[Stored data entries]
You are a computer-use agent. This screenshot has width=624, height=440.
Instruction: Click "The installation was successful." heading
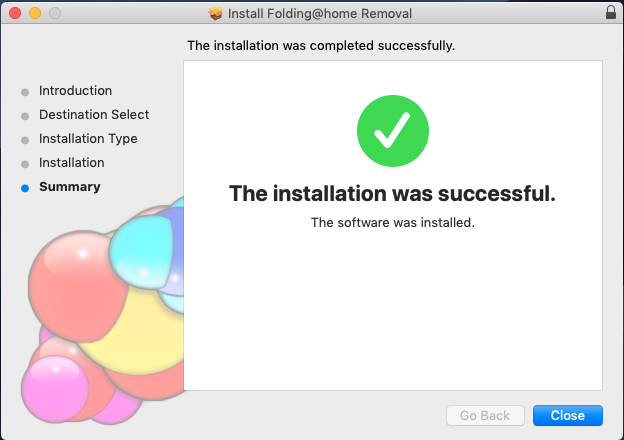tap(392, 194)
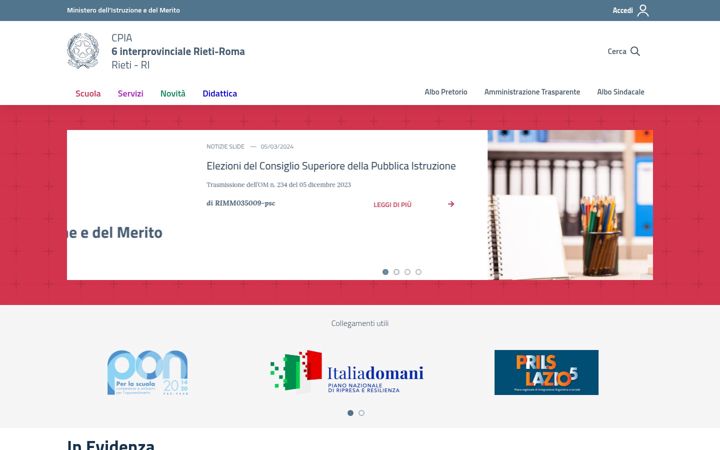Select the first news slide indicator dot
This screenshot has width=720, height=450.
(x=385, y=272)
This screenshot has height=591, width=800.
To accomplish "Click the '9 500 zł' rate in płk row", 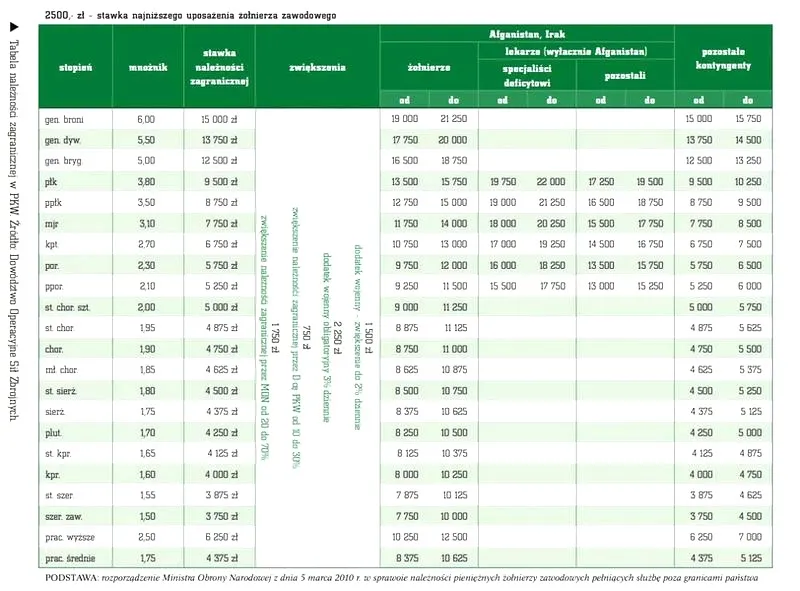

• **TASK REQUIREMENTS**
Write the entries above out again exactly, omitting each image.

• **ANSWER TO THIS EXERCISE**
You are a computer-use agent. This screenshot has width=624, height=440.
Instruction: Click "The installation was successful." heading
tap(392, 194)
Select the first news slide indicator dot
This screenshot has width=720, height=450.
(x=385, y=272)
This screenshot has height=591, width=800.
To accomplish "Click the '9 500 zł' rate in płk row", 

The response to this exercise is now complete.